Orthostatic Hypotension: While syncope is the most severe orthostatic effect of terazosin (see Warnings) other symptoms of lowered blood pressure, such as dizziness, lightheadedness and palpitations are more common with one or more of these occurring in 28% of patients in clinical trials of hypertension.

In BPH clinical trials, 21% of the patients experienced one or more of the following: dizziness, hypotension, postural hypotension, syncope and vertigo.

Patients should be advised to lie down when these symptoms occur and then wait for a few minutes before standing to prevent their recurrence.

Patients with an occupation in which such events represent potential problems should be treated with particular caution.

There is evidence that the orthostatic effect of terazosin is greater, even in chronic use, shortly after dosing.

Concomitant Conditions: Terazosin should not be prescribed to patients with symptomatic BPH who have the following concomitant conditions: chronic urinary retention, high residual urine (over 200 mL), peak urine flow of 5 mL/second or less, history of prior prostatic surgery, chronic fibrous or granulomatous prostatitis, urethral stricture, history of pelvic irradiation, presence of prostatic calculi, presence of large median lobe of prostate, presence of calculi in urinary bladder, recent history of epididymitis, gross hematuria, presence of neurogenic bladder dysfunction (diabetes mellitus, Parkinsonism, uninhibited neurogenic bladder, etc.), hydro-nephrosis, presence of carcinoma of the prostate, patients with clinically significant renal or hepatic impairment (i.e., serum creatinine > 2 mg/dL or AST > 1.5 times the upper limit of normal (or equivalent level on the international scale).

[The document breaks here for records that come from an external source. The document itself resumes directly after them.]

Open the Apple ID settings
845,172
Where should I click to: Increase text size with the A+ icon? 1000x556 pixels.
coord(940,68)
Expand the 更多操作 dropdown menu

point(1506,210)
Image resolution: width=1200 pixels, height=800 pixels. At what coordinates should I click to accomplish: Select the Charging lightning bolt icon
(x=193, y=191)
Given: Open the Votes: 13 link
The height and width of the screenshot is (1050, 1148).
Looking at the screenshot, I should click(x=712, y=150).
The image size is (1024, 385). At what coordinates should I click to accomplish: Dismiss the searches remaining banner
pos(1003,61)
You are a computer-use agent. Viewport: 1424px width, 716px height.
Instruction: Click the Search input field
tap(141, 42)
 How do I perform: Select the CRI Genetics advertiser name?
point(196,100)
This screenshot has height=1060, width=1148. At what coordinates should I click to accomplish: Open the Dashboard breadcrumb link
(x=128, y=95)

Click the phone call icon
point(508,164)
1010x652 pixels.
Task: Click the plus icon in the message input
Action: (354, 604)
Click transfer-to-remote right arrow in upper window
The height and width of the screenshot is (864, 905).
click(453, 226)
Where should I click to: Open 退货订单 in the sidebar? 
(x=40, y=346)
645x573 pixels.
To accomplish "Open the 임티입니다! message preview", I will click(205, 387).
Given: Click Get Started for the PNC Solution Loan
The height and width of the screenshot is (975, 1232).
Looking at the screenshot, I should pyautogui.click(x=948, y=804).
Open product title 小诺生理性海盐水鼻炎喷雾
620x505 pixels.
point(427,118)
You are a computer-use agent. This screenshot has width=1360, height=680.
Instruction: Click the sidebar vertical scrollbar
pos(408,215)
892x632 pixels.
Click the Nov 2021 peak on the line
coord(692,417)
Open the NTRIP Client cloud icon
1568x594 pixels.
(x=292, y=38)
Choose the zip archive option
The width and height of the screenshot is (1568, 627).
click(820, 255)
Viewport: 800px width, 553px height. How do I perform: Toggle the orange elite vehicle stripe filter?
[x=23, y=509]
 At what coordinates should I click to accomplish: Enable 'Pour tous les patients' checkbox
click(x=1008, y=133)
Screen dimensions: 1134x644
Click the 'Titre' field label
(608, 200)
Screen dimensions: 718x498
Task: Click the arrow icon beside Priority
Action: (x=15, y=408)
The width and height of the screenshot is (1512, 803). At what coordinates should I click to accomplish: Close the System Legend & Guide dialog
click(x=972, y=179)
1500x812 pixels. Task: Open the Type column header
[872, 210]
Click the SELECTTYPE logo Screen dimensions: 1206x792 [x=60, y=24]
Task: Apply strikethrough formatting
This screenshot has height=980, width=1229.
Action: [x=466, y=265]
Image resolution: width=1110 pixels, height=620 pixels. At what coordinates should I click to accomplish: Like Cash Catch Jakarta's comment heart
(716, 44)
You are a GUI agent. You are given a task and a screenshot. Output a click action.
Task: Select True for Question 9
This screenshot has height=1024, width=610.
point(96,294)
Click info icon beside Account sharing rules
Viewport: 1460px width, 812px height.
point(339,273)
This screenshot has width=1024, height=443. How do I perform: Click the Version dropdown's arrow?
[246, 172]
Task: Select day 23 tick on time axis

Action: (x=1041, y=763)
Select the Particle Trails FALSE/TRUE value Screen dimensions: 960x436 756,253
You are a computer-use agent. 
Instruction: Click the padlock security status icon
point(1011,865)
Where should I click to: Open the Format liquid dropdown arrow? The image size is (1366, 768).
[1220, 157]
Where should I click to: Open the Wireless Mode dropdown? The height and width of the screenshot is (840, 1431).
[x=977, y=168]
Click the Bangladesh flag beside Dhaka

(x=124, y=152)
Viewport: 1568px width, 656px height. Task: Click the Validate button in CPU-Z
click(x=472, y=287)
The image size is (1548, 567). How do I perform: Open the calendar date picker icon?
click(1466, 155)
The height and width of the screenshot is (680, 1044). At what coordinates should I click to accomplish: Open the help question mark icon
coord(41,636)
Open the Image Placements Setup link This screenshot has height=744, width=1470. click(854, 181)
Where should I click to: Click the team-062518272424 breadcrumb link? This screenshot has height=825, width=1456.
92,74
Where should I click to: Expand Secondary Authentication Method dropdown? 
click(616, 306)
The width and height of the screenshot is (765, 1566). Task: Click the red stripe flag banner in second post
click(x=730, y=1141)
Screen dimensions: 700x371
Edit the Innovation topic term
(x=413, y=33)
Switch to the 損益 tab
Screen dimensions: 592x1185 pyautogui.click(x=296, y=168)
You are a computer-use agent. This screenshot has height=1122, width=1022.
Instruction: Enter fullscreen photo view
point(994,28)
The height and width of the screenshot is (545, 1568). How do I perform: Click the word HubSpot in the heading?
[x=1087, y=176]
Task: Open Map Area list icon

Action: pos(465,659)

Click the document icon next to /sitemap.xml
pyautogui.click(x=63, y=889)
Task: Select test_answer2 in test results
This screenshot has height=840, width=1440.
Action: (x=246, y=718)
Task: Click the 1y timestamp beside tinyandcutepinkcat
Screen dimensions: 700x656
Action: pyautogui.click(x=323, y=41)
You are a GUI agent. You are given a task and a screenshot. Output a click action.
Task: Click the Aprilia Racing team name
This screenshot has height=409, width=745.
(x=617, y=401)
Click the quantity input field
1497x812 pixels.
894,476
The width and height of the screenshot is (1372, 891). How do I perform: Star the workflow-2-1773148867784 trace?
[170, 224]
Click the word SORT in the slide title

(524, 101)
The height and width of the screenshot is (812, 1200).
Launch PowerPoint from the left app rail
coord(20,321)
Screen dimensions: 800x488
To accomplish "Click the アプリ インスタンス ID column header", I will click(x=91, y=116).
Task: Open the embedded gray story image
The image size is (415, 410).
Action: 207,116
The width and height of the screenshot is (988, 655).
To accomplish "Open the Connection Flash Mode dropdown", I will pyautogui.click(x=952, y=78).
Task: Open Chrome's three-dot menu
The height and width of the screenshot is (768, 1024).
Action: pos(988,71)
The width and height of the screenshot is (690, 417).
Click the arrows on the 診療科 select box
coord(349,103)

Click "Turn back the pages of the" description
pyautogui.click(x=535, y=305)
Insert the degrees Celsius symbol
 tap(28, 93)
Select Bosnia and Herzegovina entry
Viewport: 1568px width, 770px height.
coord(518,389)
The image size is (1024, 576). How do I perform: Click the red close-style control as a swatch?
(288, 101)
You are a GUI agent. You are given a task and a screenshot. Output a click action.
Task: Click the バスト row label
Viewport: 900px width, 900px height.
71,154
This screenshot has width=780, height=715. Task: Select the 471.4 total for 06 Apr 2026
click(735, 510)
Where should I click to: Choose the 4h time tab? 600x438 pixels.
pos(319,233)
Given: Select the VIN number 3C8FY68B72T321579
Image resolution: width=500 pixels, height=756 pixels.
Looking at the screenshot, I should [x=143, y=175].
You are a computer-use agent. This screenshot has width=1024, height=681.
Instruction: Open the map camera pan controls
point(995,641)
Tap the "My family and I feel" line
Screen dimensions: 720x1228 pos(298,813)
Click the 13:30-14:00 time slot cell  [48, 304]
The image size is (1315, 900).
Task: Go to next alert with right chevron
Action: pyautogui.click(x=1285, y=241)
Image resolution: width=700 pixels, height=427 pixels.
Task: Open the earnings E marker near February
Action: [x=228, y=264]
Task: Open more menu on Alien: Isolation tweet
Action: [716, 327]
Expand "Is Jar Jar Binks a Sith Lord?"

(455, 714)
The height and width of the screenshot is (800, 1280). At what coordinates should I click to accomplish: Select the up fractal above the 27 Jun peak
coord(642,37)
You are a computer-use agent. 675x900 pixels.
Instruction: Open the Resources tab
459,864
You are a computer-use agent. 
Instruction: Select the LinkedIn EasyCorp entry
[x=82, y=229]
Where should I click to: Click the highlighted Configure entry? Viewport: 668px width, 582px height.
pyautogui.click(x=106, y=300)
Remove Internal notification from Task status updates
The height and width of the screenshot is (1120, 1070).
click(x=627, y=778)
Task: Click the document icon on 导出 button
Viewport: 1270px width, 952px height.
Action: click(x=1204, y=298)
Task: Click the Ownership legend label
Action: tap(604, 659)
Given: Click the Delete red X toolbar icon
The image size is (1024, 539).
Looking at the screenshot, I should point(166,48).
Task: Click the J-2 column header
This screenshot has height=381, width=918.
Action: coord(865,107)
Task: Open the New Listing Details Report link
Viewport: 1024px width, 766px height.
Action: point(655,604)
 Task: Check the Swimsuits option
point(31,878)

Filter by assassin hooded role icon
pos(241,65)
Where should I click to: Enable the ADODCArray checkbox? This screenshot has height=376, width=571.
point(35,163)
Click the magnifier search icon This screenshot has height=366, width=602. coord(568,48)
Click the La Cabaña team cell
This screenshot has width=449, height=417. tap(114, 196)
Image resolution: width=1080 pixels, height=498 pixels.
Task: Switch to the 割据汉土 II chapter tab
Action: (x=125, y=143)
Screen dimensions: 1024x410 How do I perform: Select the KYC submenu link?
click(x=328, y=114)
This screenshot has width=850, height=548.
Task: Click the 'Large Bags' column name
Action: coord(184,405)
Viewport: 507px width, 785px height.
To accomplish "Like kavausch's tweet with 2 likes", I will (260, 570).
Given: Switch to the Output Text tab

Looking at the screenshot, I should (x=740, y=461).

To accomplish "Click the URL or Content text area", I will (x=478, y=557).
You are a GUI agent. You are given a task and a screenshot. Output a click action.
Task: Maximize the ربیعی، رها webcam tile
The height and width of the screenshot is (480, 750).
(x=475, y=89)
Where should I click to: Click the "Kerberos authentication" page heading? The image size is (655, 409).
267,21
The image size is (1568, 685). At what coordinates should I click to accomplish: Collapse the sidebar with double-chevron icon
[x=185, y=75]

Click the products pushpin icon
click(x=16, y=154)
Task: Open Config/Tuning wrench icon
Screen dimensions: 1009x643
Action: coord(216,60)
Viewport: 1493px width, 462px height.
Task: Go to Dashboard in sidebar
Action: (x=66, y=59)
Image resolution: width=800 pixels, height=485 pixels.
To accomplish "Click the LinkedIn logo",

Carcinogenesis, Mutagenesis, Impairment of Fertility: Terazosin was devoid of mutagenic potential when evaluated in vivo and in vitro.

Terazosin, administered in the feed to rats at doses of 8, 40, and 250 mg/kg/day for 2 years, was associated with a statistically significant increase in benign adrenal medullary tumors of male rats exposed to the 250 mg/kg dose. Female rats were unaffected. The drug was not oncogenic in mice when administered in feed for 2 years at a maximum tolerated dose of 32 mg/kg/day.

Effect on fertility was assessed in a standard fertility/reproductive performance study in which male and female rats were administered oral doses of 8, 30 and 120 mg/kg/day. Four of 20 male rats given 30 mg/kg and 5 of 19 male rats given 120 mg/kg failed to sire a litter. Testicular weights and morphology were unaffected by treatment. Vaginal smears at 30 and 120 mg/kg, however, appeared to contain less sperm than smears from control matings and good correlation was reported between sperm count and subsequent pregnancy.

Oral administration of terazosin for 1 or 2 years elicited a statistically significant increase in the incidence of testicular atrophy in rats exposed to 40 and 250 mg/kg/day, but not in rats exposed to 8 mg/kg/day. Testicular atrophy was also observed in dogs dosed with 300 mg/kg/day for 3 months but not after 1 year when dosed with 20 mg/kg/day.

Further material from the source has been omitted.